What needs to be done
Scan the material below for the word "option", then copy every line in which it appears.

Exercise data

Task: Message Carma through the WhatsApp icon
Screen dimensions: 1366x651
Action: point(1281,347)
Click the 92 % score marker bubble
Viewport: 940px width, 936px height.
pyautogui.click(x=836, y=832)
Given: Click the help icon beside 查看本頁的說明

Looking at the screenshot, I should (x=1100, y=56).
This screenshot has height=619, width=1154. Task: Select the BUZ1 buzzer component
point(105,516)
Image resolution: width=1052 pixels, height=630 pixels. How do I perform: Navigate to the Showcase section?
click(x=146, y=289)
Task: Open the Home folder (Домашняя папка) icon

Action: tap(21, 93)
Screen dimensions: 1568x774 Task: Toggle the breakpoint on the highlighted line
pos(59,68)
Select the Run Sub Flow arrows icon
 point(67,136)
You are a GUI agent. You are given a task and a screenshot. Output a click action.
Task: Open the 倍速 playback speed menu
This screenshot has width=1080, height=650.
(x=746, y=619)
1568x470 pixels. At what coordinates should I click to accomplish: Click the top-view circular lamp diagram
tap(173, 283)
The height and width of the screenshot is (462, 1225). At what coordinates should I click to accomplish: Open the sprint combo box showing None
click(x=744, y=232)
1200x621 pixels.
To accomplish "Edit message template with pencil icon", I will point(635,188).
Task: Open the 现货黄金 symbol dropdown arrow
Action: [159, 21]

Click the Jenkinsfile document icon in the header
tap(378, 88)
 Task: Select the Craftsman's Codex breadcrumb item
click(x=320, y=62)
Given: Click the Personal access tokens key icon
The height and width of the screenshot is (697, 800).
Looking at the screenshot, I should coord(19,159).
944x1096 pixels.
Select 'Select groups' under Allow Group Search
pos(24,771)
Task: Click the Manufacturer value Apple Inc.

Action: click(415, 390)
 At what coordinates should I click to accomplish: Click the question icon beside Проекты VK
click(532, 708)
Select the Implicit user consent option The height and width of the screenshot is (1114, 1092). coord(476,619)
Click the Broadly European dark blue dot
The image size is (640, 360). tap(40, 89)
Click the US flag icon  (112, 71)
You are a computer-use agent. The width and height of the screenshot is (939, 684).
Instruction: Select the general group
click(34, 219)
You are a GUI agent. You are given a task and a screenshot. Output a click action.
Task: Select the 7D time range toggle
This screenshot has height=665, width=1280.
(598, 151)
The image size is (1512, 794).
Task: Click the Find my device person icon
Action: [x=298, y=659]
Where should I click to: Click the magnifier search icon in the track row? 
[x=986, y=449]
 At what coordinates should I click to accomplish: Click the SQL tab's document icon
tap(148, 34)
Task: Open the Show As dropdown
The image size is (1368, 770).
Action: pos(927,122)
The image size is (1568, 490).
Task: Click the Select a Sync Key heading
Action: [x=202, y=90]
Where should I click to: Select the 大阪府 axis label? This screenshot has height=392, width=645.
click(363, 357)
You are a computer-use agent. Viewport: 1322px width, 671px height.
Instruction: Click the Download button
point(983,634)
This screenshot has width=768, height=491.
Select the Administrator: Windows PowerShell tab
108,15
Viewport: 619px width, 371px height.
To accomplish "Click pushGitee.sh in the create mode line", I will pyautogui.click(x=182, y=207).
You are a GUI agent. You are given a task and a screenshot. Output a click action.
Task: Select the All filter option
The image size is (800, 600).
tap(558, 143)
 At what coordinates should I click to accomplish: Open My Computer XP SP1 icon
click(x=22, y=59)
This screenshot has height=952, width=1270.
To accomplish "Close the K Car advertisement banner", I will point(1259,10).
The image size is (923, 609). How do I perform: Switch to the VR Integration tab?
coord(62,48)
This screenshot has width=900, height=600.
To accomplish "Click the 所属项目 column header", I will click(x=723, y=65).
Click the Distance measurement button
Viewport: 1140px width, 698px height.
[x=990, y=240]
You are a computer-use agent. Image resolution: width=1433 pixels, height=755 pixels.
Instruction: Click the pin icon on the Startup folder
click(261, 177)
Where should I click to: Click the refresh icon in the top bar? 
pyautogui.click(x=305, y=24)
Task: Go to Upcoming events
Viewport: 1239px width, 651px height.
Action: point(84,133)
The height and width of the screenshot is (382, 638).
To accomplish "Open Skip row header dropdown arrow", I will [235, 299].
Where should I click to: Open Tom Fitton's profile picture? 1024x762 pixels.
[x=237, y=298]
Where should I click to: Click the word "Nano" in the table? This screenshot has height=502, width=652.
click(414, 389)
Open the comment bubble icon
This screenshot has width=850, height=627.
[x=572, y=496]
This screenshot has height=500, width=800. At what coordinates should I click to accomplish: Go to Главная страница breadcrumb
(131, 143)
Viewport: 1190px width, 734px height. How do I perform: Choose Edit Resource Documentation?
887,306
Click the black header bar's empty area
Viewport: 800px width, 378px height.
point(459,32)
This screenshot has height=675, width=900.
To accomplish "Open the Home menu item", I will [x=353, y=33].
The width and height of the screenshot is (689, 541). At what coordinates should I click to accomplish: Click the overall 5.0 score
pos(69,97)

Answer
Select the Implicit user consent option The height and width of the screenshot is (1114, 1092). coord(476,619)
Task: Select the All filter option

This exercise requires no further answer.